The U.S. State Department will accept applications for restitution from Holocaust victims (and their family members) who were transported to concentration camps by the French rail company Societé Nationale des Chemins de fer Francais (SNCF), according to an announcement made last week by U.S. Sen. Chuck Schumer (D-N.Y.).
SNCF transported tens of thousands of Holocaust victims to concentration camps. Sen. Schumer sponsored the Holocaust Rail Justice Act, which makes SNCF liable for its actions in U.S. courts.
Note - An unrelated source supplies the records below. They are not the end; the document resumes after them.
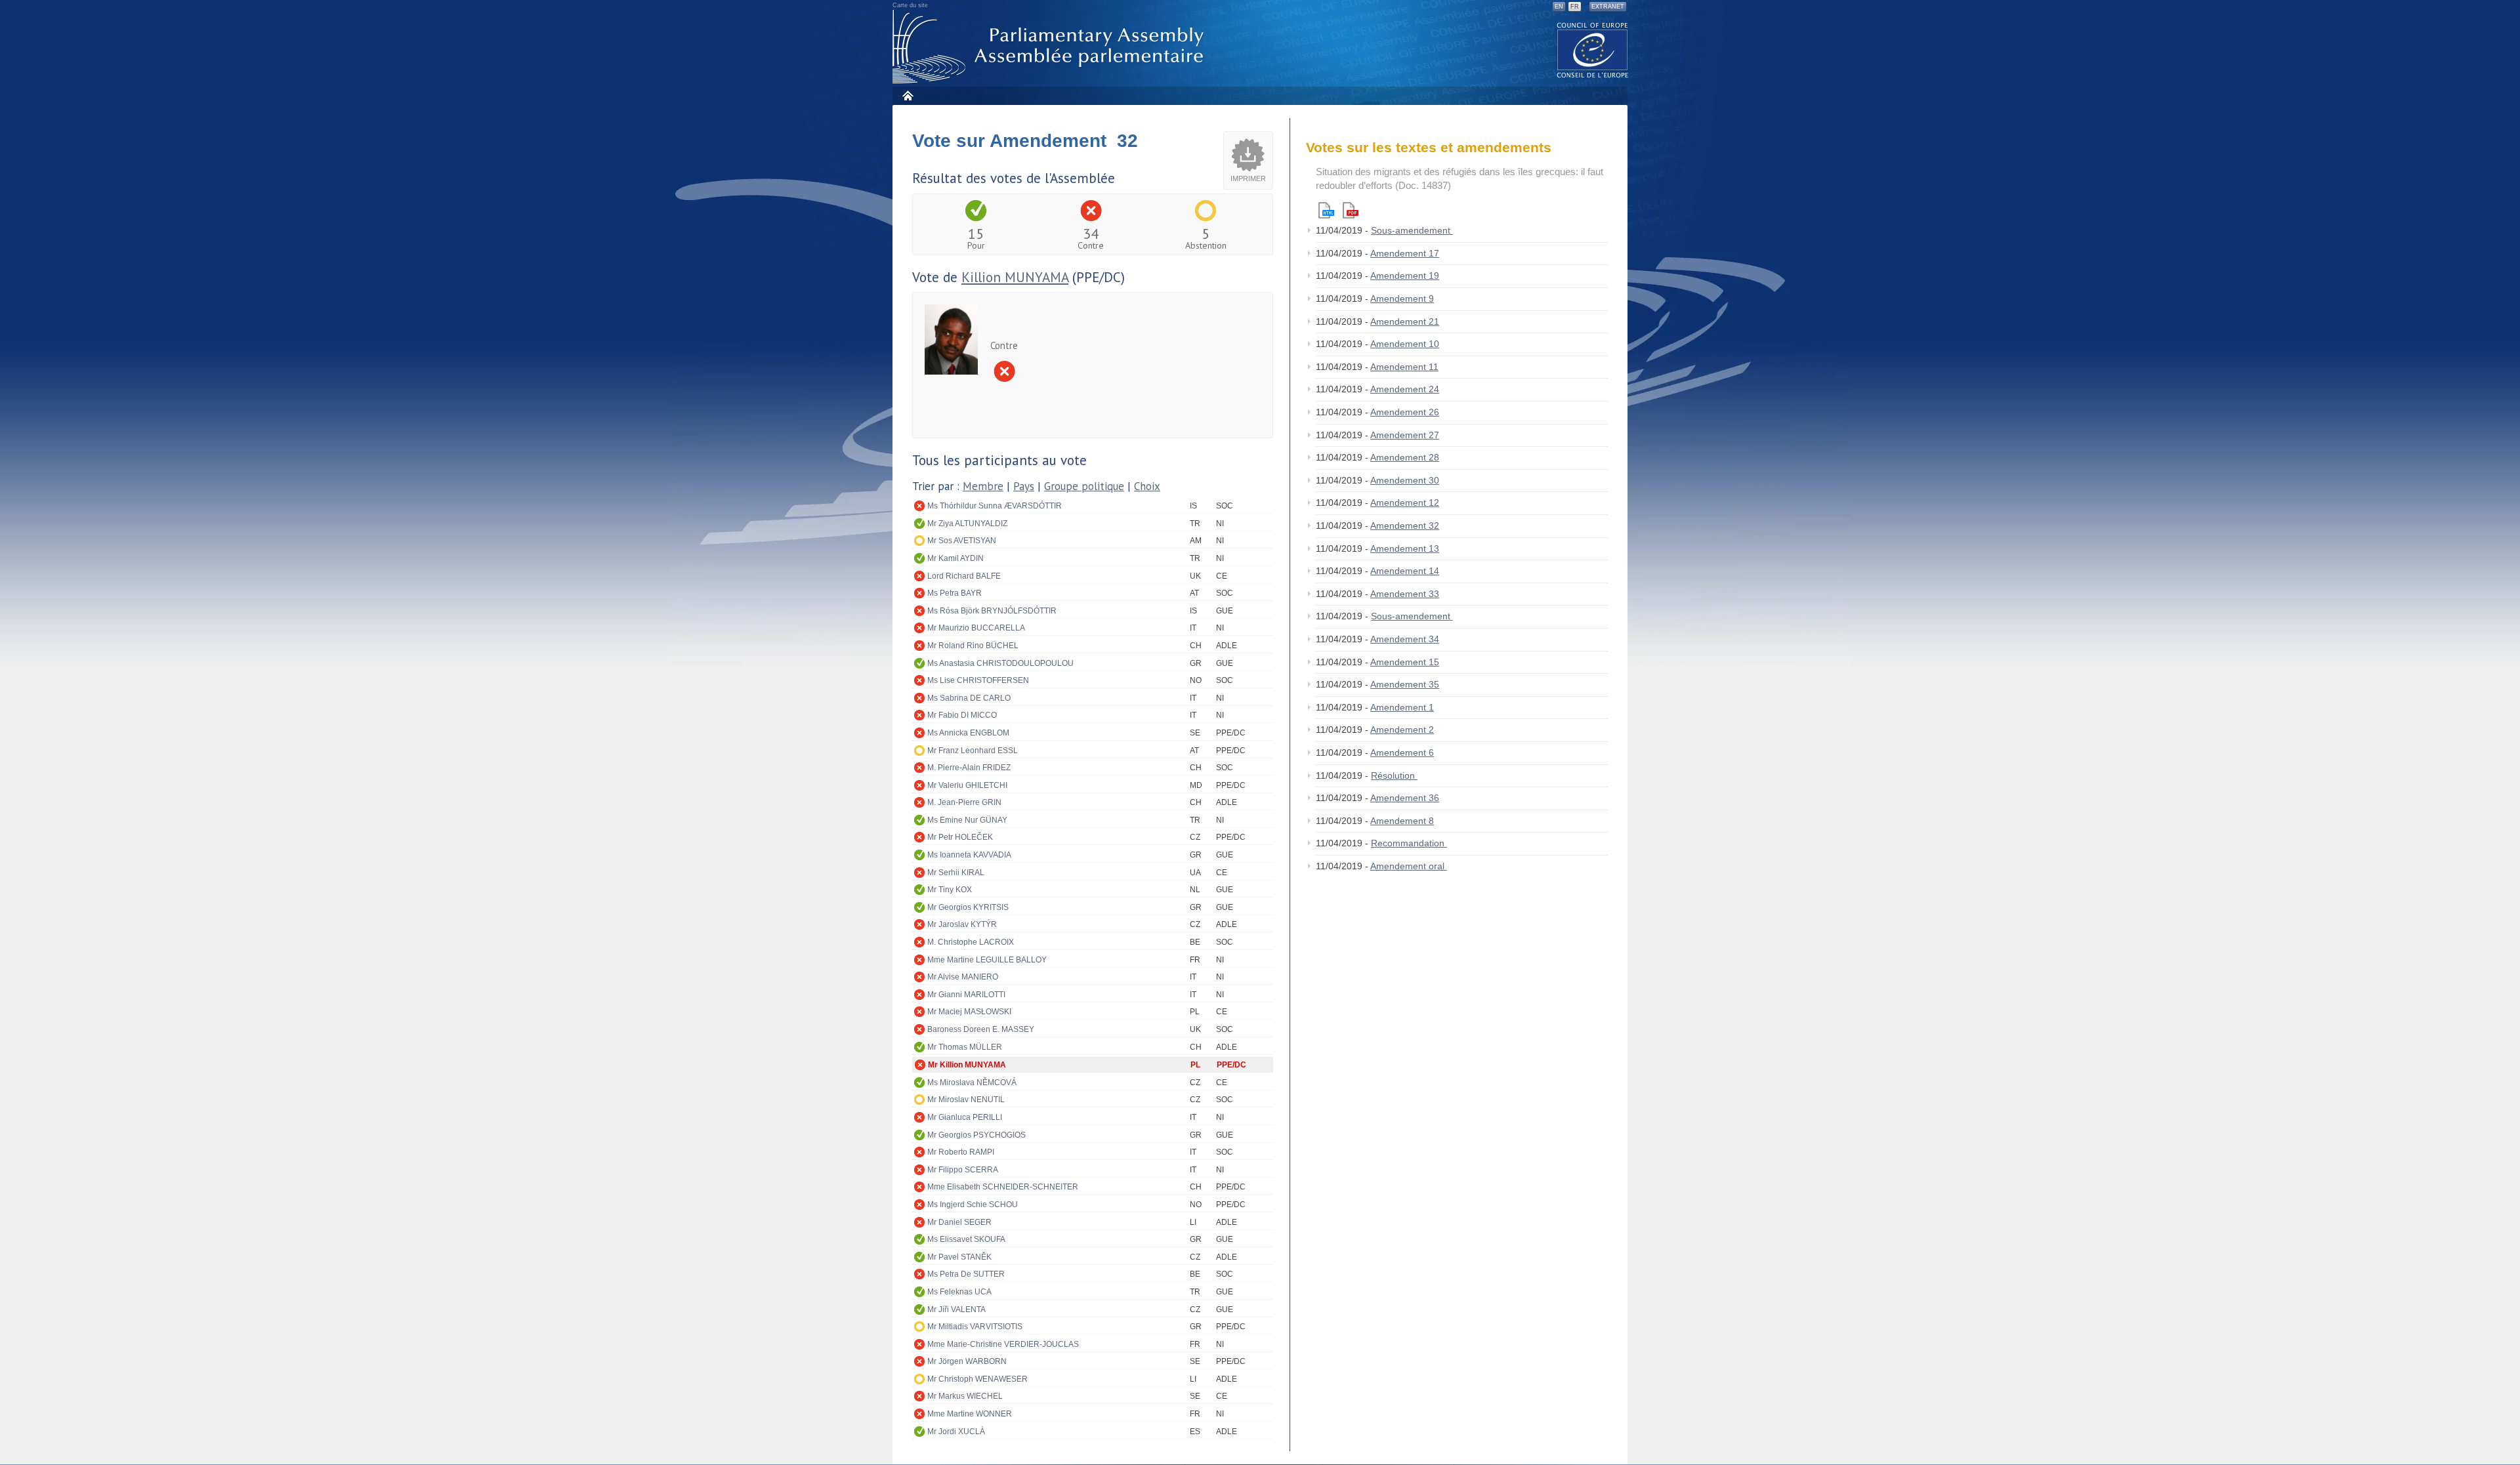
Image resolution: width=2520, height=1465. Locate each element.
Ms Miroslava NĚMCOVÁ (972, 1082)
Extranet (1607, 6)
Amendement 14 (1404, 571)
The French government is now granting the U.S. government $60 million to be used to compensate claimants worldwide.
According to the State Department, the funds will be used to compensate those who survived deportation from France but are currently nationals of other countries, spouses of similar individuals, and estates representing such survivors and their spouses who have died since World War II. Each of these types of claimants, if approved, could receive more than $100,000.
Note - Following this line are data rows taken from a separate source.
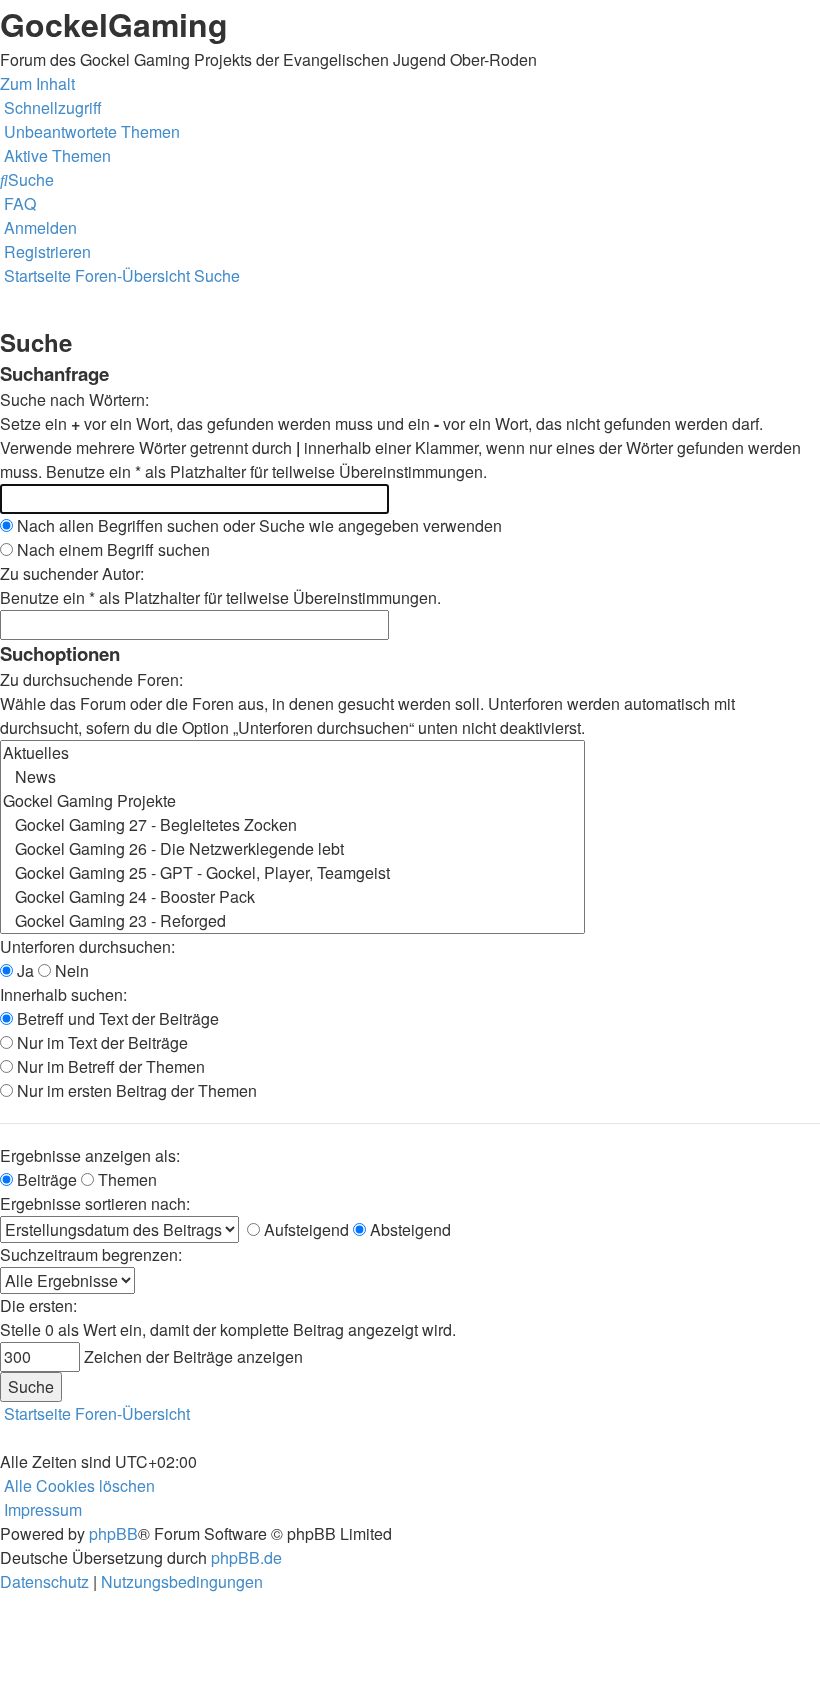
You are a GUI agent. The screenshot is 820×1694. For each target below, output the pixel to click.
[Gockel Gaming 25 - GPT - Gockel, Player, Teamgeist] (292, 873)
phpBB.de (246, 1557)
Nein (70, 970)
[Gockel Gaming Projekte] (292, 801)
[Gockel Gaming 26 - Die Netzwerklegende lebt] (292, 849)
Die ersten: (38, 1305)
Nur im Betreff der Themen (109, 1066)
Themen (125, 1179)
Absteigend (408, 1229)
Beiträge (45, 1179)
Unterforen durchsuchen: (87, 946)
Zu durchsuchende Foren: (91, 679)
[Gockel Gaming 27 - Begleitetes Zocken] (292, 825)
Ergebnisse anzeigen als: (90, 1155)
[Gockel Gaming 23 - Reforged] (292, 921)
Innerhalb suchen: (63, 994)
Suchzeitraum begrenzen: (91, 1254)
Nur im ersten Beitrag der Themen (135, 1090)
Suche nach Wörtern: (74, 399)
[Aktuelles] (292, 753)
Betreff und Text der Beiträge (116, 1018)
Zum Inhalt (37, 83)
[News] (292, 777)
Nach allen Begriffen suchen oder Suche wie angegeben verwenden (257, 525)
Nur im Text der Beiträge (100, 1042)
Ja (23, 970)
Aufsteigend (304, 1229)
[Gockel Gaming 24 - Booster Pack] (292, 897)
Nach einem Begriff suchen (111, 549)
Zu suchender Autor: (72, 573)
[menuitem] (90, 131)
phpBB (113, 1533)
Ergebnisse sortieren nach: (95, 1203)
“For decades, survivors and family members of those who perished have attempted to hold SNCF accountable for its active role during the Holocaust, however, it has continued to dodge responsibility for its collaboration with the Nazi regime. Next week, the State Department will begin accepting restitution applications from eligible survivors and their family members, which means that the French rail company will finally be held accountable for transporting thousands to their death during World War II,” said Sen. Schumer.
The agreement came into force Nov. 1 and applications will be accepted via a newly launched online portal beginning Nov. 3.